The in vitro batch fermentation system used in this study supports cultivation of the diversity of methanogens resident in the rumen microbiome [4, 46, 47]. Methanogenic taxa belonging to the orders Methanobacteriales, Methanomassiliicoccales, Methanomicrobiales and Methanosarcinales were present in the control fermentations, although Methanosarcinales were not highly abundant (< 1% of the total reads assigned to all archaeal OTUs). Halogenated methane analogues are predicted to be inhibitory to all known methanogens by preventing synthesis of methyl-coenzyme M [17]. Addition of A. taxiformis, 5 μM BF or 5 μM BCM to the incubations reduced methane production by more than 99% compared with the control. This was concomitant with a decrease in the relative abundance of methanogens (as measured by qPCR). Each treatment was inhibitory towards the three main orders of methanogens found in ruminants, with a statistically significant decrease in the proportion of sequencing reads assigned to OTUs from the orders Methanobacteriales, Methanomassiliicoccales and Methanomicrobiales.

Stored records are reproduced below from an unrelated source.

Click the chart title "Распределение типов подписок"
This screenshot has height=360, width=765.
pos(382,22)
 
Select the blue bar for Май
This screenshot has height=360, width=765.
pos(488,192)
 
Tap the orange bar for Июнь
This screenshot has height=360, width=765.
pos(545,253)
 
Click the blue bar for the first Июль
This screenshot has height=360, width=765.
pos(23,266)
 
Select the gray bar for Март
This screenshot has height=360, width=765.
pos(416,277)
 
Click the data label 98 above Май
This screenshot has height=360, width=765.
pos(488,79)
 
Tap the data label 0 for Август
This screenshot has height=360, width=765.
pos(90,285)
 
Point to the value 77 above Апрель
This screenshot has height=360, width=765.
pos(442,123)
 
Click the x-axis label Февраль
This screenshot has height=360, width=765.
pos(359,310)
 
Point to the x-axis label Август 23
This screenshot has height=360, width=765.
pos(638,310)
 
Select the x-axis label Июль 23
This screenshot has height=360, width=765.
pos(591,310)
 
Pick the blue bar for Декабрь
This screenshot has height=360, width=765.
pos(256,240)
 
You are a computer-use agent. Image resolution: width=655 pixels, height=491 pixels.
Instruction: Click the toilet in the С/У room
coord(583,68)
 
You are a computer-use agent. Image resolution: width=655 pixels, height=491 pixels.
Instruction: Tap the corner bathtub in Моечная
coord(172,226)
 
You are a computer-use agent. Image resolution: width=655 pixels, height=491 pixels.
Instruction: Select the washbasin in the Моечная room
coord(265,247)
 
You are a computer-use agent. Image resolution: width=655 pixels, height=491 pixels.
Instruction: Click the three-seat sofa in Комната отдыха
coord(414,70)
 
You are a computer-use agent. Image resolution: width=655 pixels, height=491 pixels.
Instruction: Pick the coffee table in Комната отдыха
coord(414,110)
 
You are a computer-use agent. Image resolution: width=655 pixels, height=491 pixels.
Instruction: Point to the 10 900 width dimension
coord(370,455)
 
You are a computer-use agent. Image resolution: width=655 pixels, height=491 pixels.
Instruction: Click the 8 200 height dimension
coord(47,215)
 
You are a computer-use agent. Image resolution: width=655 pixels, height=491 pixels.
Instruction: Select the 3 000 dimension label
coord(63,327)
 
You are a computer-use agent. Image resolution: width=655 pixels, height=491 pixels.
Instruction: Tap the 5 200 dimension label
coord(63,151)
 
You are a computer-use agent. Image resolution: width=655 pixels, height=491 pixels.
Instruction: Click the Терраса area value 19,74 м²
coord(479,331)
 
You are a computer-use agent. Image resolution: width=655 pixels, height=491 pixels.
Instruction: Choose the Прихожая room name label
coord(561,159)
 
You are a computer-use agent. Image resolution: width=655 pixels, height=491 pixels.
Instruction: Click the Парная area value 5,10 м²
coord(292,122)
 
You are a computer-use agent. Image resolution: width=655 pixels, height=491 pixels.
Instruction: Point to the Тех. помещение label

This provides further support for the broad-spectrum antimethanogenic properties of HMAs.

The effects of HMAs have been studied in cattle and goats, with positive indications to support their efficacy for mitigating methane emissions in vivo. Bromoform has been shown to inhibit ruminal methanogenesis at a concentration of 25 μM [44]. Bromochloromethane resulted in a reduction in total methane emissions over 12 h of approximately 30% and an increase in propionate/acetate ratio following a 28-day treatment period (0.3 g/100 kg liveweight delivered twice daily). Increases in branched short-chain fatty acids [13] and metagenomic assessments [48] have provided evidence that pathways for utilisation of excess hydrogen are activated in the rumen when methanogens are directly inhibited by HMAs. In a related study, no adverse impacts on liveweight gain or feed conversion ratio for cattle were associated with the use of BCM [15]. In sheep, supplementation of a high-fibre diet with A. taxiformis resulted in significant and persistent decreases in methane output of up to 80% over a 72-day period [49]. This preliminary study noted no significant difference in liveweight gain despite a decrease in total VFAs and acetate with an increase in propionate. The effects of A. taxiformis on productivity, feed intake and digestibility are yet to be addressed in cattle. The microbiota must be able to maintain functional capacity for fermentation of the basal diets. The in vitro degradability of organic matter is not significantly affected by the addition of A. taxiformis at 2% OM [24, 26, 28, 29], despite shifts in the underlying microbial community composition. In conclusion, A. taxiformis shows promise as a potent, specific and natural alternative for the mitigation of methane emissions from ruminant livestock. Further investigations are required to quantify the extent of productivity gains and methane abatement resulting from A. taxiformis supplementation.